While the details of these events are not important for this discussion, several general principles are. First, at each level of the hierarchy, spatial order increases as the characteristic length scale decreases: the gap gene products form more and sharper gradients than the maternal coordinate gene products, the pair rule gene products form more and sharper gradients than gap genes, and so forth (Fig. 1; 2,3). Second, a given participant can act at more than one tier of the hierarchy and may both positively and negatively affect other participants (4). Third, overlapping stimulatory (e.g. Bicoid) and inhibitory (e.g. Hunchback) gradients work together to sculpt target patterns (**5). Fourth, positive feedback is important for sharpening gradients – Hunchback, for example positively regulates its own transcription (6). Fifth, negative cross-talk sharpens and positions boundaries between gradients. For example, loss of Krüppel results in expansion of giant expression toward the region that would normally be occupied by Krüppel (7).

Bicoid and Nanos are morphogens as originally envisioned: they diffuse and react with specific targets – gene regulatory elements (mostly) for Bicoid, mRNA for Nanos – and provide positional information by modulating target activity. But they are also morphogens as the term has come to be accepted in the last few decades: they are deposited in gradients, and they have the curious property of exerting qualitatively different effects at different concentrations (3, 8, 9). Thus, rather than Bicoid simply promoting more expression of a particular gap gene at the top if its gradient and less in the middle of its gradient, it promotes the expression of different gap genes in these areas. This is a critical point: gradients of signaling molecules in single cells are typically assumed to recruit the same set of target proteins along their entire lengths. Thus, during cytokinesis for example, the top of the Rho gradient would be envisioned to have high concentrations of every available Rho target, while the middle would simply have lower concentrations of all those same targets. The analogy to classical morphogens suggests, however, that such intracellular gradients might have more complicated outputs.

Morphogens generate qualitative differences along their gradients through two idealized principles: differential affinity or local context. The affinity hypothesis proposes that distinct targets responses stem from differences in the affinity or sensitivity of those targets for the morphogens (Fig. 1). For example, it has been proposed that target genes whose upstream regulatory elements have high affinity for Bicoid will be activated at greater distances from the peak of the gradient, whereas those with the lowest affinity are activated only within the peak of the gradient (10). In the “context” model, qualitative differences are achieved by the action of two or more overlapping gradients that modulate the same target (Fig. 1; 3,**5). Real instances of morphogen gradient interpretation likely employ both idealizations to varying extents.

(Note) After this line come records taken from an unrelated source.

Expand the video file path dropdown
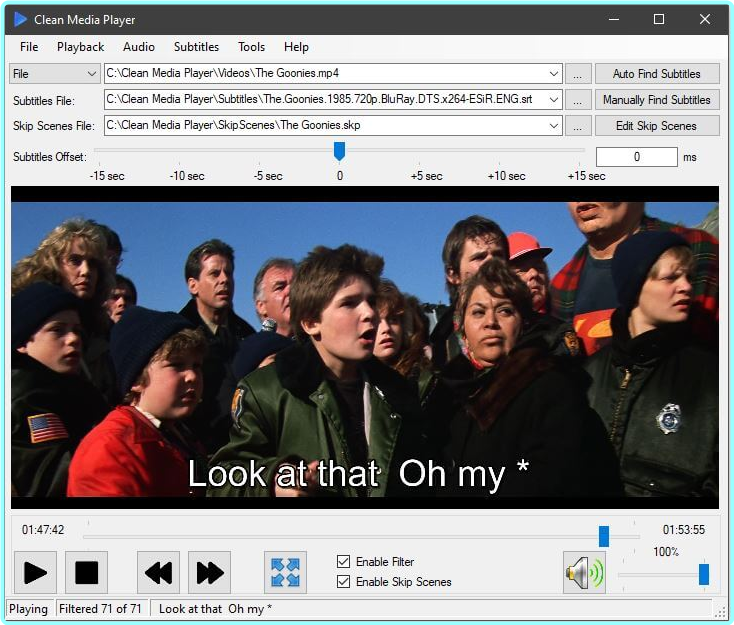 pyautogui.click(x=554, y=74)
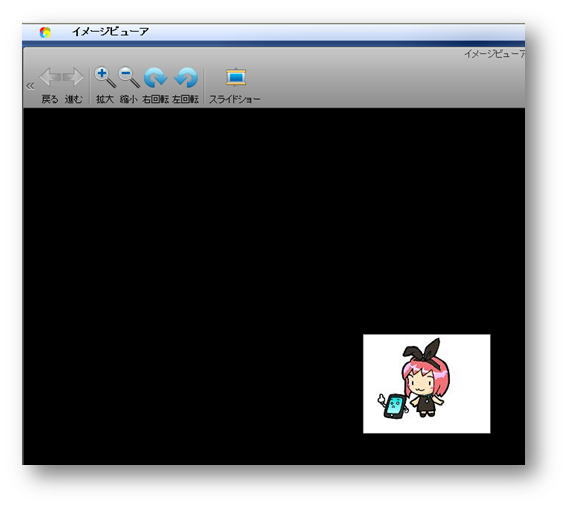Zoom in with the plus magnifier icon
567x507 pixels.
click(105, 77)
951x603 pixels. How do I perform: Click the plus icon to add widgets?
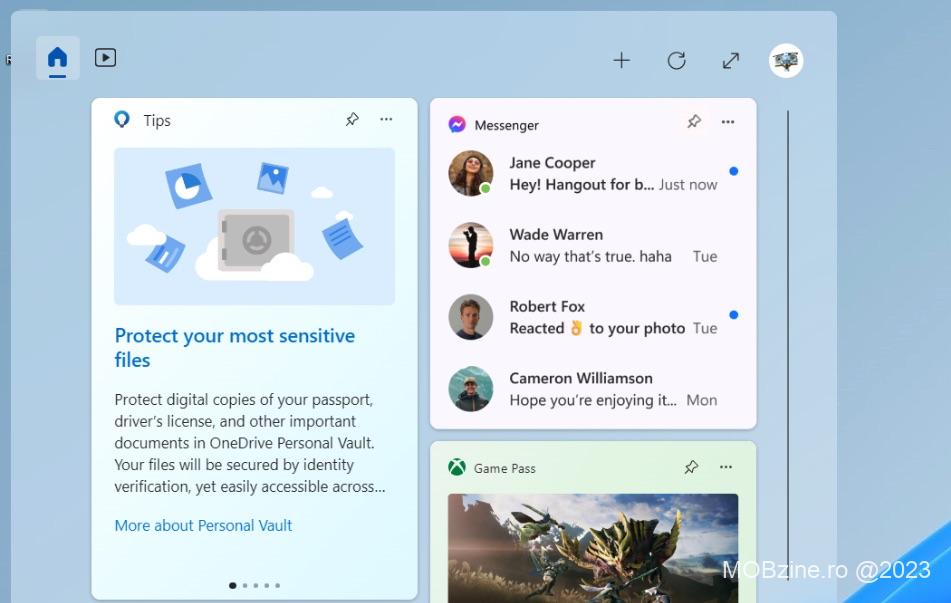(x=621, y=61)
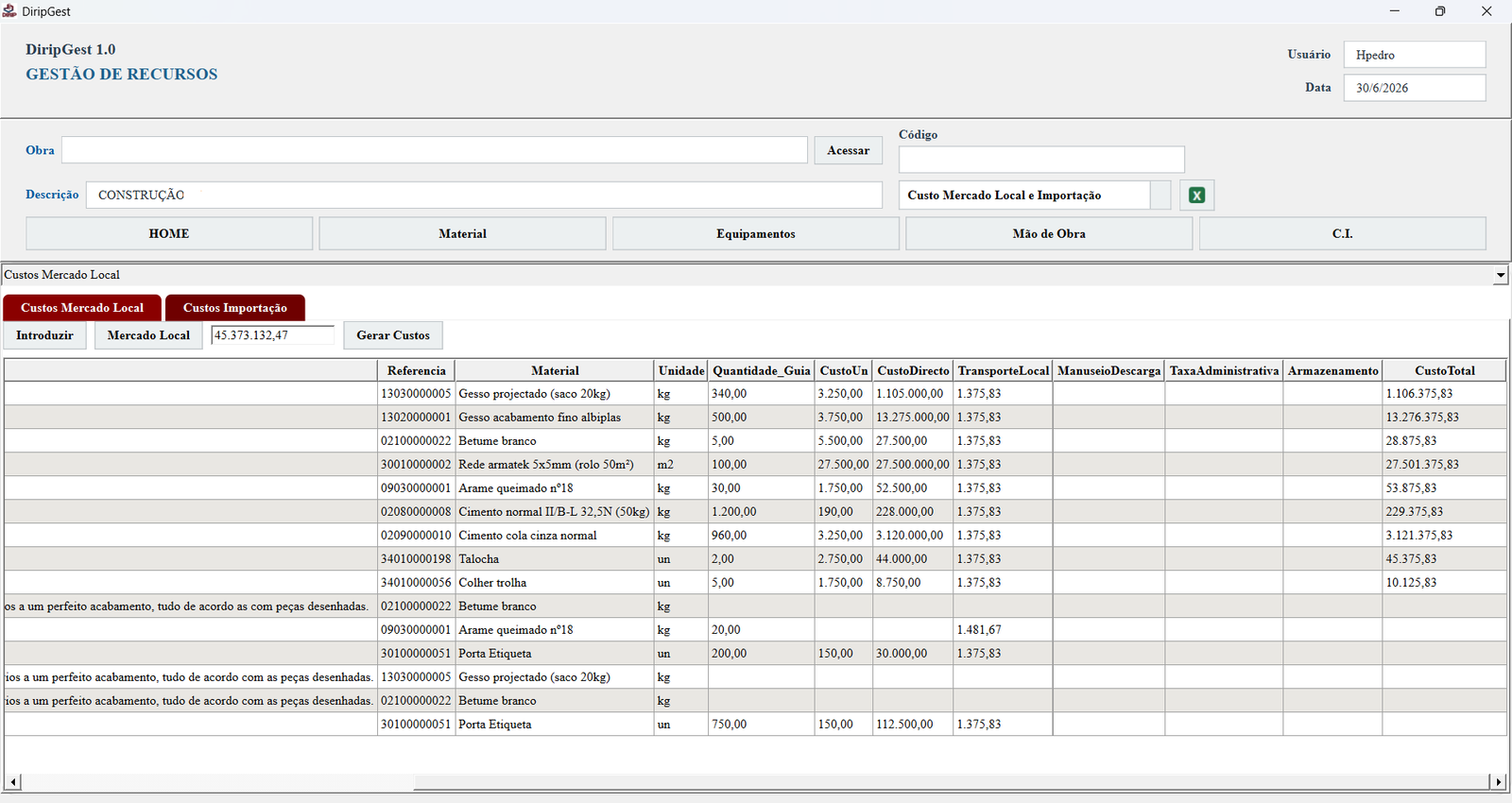1512x803 pixels.
Task: Switch to the Custos Importação tab
Action: point(234,308)
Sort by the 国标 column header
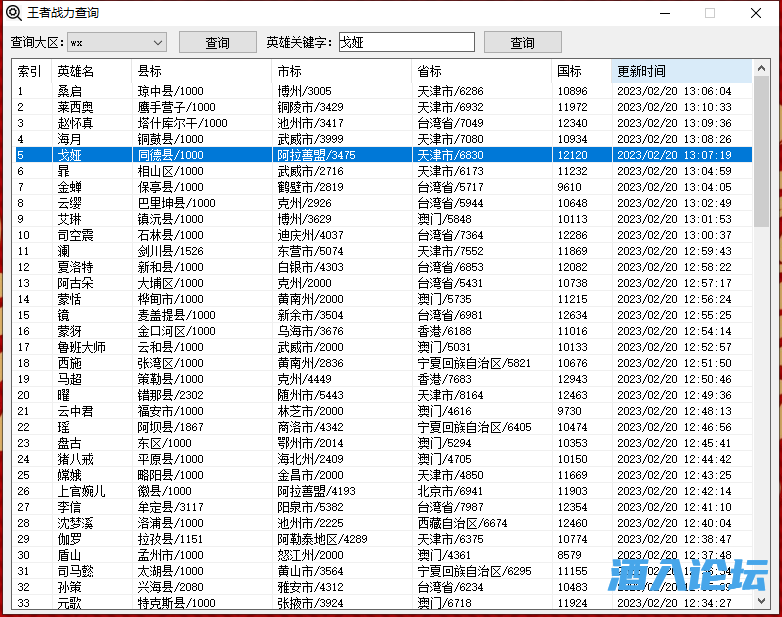 click(x=581, y=71)
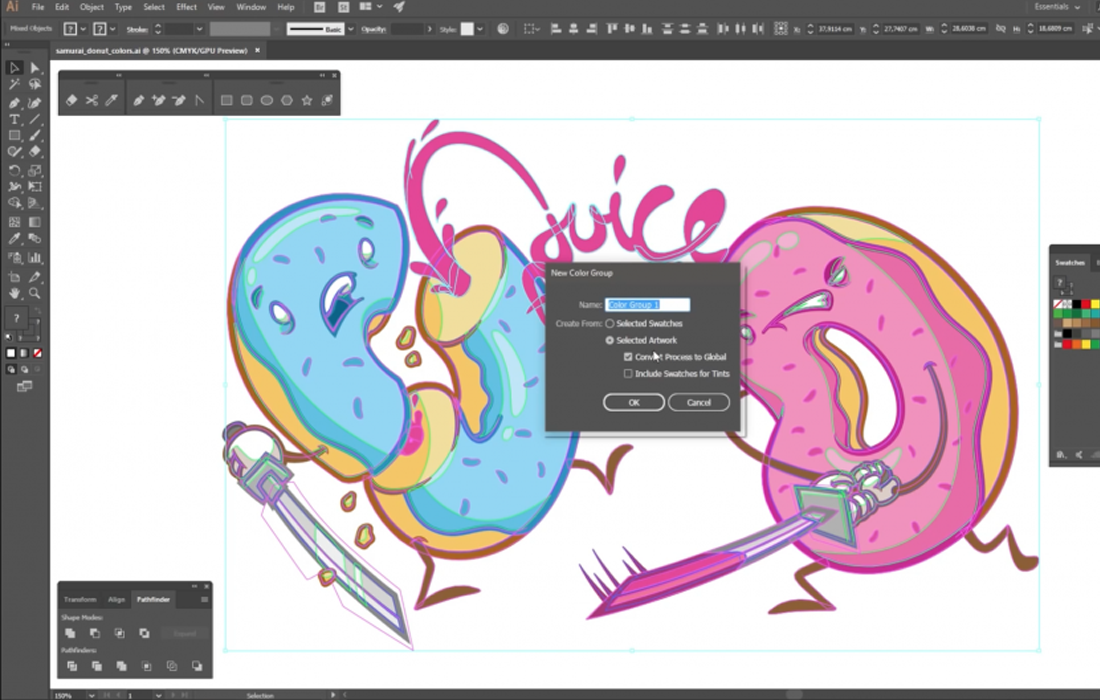
Task: Uncheck Convert Process to Global
Action: click(628, 357)
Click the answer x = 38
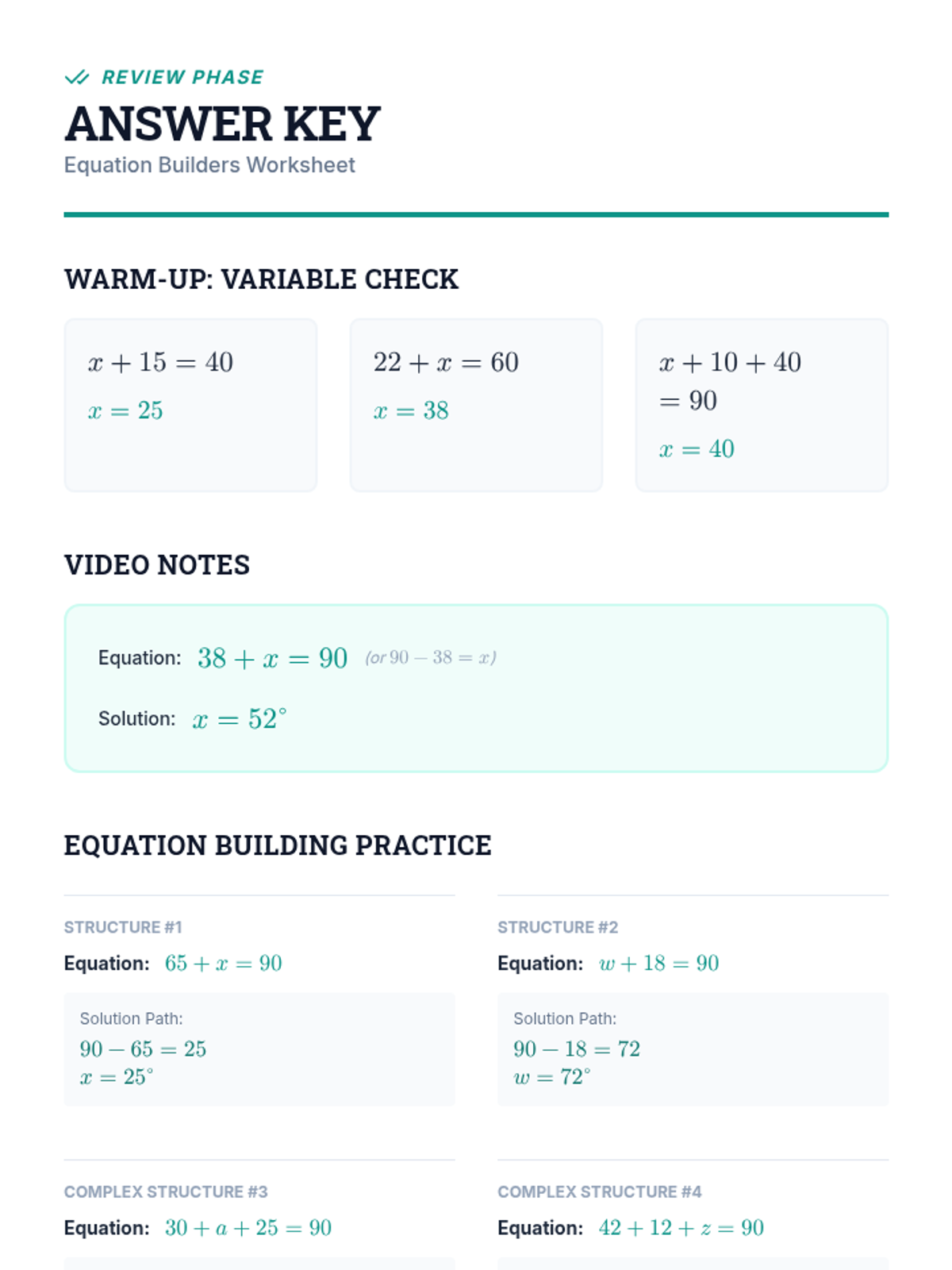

SINGLE CELL PATTERN FORMATION

To be meaningfully analogous to reaction diffusion-based patterning of the Drosophila embryo, single cell pattern formation would require gradients that form and act on the appropriate space and time scales and whose constituents have morphogen-like properties. The Rho GTPases – Rho, Rac, and Cdc42 – clearly satisfy the first condition in that they form gradients (also known as “zones”) associated with and required for wound repair, yeast polarization and cytokinesis (11). This is notable in its own right, because although these signaling molecules were originally described as cell state switches which, when activated, coordinate multiple signaling pathways to cause cells to adopt distinct, more or less global, states of cytoskeletal organization, it is increasingly clear that in many instances their essential function is to create or maintain spatial differentiation of the cytoskeleton within cells.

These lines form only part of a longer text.